Stored data:
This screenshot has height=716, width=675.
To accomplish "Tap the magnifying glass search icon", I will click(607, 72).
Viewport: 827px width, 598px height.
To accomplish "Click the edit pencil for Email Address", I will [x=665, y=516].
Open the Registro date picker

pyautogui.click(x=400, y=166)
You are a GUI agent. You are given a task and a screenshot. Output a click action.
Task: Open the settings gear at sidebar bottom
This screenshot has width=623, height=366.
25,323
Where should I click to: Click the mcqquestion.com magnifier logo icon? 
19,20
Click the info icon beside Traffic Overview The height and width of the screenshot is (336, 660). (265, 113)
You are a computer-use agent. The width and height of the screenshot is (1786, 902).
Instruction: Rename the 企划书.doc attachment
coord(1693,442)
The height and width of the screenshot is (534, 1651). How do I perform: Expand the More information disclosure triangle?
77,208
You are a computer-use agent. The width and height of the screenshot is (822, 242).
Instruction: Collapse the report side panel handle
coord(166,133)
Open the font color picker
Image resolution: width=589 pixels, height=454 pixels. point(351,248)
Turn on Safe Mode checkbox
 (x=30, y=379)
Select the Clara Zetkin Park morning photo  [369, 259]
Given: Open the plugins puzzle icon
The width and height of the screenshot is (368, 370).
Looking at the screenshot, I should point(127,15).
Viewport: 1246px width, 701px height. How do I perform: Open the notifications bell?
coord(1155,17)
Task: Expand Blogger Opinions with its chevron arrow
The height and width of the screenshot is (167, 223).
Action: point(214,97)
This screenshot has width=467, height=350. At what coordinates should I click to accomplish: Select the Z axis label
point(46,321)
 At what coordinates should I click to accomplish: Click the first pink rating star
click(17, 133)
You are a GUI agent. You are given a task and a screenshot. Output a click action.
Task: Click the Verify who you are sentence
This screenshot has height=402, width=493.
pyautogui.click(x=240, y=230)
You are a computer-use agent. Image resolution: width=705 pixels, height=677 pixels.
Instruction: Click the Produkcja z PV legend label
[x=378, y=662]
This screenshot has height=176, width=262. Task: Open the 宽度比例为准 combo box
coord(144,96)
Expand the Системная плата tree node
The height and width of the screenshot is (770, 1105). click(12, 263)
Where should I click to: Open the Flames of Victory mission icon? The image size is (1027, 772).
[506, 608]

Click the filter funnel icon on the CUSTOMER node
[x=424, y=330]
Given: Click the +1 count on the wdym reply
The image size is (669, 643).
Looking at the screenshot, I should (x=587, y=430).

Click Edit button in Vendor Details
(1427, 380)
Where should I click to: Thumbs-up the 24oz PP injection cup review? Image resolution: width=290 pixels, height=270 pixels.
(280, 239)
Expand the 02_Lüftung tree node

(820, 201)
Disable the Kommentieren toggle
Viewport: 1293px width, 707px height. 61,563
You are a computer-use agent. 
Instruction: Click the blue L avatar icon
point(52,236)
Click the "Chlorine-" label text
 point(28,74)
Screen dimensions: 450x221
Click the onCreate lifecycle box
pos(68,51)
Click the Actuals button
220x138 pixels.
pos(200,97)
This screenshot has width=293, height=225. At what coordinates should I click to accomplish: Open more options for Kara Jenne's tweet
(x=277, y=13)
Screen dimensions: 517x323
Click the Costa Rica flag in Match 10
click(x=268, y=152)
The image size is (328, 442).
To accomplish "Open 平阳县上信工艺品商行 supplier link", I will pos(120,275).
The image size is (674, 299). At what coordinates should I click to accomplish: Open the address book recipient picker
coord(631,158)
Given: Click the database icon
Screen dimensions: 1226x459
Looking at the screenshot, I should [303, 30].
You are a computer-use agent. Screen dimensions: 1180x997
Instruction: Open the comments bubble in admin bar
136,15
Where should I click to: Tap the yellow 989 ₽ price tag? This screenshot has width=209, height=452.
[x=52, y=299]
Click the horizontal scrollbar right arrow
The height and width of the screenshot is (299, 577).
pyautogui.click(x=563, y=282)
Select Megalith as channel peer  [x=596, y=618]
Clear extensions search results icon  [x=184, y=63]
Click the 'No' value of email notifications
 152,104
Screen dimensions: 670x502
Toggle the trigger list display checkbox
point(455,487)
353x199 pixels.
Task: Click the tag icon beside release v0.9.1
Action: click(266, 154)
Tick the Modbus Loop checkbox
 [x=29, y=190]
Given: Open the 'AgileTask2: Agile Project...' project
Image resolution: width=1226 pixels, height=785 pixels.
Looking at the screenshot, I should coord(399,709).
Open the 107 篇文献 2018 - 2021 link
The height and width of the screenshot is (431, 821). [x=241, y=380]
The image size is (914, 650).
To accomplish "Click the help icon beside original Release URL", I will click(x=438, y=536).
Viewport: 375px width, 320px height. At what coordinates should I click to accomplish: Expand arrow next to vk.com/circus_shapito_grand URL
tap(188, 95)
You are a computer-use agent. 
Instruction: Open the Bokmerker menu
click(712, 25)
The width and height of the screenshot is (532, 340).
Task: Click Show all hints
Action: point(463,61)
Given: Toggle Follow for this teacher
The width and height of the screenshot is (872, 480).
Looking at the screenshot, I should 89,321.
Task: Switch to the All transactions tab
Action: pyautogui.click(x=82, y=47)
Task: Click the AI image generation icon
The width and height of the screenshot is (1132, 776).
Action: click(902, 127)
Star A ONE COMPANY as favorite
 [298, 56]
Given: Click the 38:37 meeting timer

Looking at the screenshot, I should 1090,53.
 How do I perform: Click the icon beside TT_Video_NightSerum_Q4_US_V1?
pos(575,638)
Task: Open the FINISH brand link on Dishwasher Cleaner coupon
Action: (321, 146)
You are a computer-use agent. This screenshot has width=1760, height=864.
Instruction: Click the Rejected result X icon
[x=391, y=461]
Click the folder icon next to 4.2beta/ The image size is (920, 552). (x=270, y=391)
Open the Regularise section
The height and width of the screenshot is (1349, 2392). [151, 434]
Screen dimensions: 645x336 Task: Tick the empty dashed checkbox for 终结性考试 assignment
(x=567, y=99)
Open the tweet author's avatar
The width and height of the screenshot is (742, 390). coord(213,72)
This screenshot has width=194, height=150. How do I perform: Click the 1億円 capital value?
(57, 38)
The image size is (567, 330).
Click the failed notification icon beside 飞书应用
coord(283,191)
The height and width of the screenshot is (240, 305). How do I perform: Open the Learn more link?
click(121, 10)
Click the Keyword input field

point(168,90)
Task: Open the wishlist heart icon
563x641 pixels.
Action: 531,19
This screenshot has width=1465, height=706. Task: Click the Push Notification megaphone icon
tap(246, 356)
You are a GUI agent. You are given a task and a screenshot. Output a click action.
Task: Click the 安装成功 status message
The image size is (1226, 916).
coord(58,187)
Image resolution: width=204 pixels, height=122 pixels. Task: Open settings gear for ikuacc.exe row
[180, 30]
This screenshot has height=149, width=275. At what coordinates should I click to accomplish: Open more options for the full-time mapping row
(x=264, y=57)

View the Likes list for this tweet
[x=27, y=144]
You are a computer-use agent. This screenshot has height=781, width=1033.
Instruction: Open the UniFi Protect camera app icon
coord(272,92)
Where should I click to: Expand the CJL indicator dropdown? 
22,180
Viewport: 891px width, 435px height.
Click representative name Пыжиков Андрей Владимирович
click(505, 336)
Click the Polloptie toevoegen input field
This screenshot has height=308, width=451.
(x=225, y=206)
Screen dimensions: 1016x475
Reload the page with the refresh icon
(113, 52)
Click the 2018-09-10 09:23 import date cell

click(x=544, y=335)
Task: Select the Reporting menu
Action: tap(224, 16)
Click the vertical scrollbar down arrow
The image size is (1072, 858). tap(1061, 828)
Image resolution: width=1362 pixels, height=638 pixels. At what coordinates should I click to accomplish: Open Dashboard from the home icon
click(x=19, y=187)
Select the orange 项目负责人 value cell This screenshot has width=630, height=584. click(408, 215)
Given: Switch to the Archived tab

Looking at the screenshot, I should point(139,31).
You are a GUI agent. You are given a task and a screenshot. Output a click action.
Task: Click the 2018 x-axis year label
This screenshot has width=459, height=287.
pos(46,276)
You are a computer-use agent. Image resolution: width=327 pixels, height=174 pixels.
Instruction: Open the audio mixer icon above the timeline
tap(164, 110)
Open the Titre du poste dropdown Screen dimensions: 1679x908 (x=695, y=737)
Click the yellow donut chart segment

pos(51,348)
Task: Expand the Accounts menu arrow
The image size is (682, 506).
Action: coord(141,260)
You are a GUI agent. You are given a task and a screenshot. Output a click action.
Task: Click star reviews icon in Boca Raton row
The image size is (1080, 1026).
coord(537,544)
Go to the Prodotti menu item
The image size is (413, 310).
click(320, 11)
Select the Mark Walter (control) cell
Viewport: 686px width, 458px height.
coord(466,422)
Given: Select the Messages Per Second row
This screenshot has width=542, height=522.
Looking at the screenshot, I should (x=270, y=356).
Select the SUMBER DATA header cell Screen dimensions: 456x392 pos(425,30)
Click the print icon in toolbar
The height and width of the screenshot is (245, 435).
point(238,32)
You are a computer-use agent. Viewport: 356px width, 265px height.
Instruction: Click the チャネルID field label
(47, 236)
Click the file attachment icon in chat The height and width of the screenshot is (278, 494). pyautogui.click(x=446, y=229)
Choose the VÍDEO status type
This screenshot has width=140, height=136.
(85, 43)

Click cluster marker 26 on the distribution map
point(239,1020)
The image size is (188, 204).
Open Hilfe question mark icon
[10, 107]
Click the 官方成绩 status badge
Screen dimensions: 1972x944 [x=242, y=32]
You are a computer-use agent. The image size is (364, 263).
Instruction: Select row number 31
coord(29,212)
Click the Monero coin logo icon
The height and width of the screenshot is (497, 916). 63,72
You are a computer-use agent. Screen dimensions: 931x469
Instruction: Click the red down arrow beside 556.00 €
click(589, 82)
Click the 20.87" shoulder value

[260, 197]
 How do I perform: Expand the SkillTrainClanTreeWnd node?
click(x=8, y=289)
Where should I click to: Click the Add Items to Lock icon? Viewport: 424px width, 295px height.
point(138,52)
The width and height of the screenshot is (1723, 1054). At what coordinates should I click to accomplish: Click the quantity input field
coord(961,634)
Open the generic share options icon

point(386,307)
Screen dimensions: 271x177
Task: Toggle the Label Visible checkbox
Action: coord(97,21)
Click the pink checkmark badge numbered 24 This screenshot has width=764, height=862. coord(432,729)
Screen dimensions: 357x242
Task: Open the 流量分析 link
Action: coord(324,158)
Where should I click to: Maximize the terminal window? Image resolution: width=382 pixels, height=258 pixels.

→ **TASK TO COMPLETE**: Working through the records, copy each line in which the word "search" appears.

→ **EXERCISE ANSWER**:
To accomplish "Tap the magnifying glass search icon", I will click(607, 72).
Clear extensions search results icon  [x=184, y=63]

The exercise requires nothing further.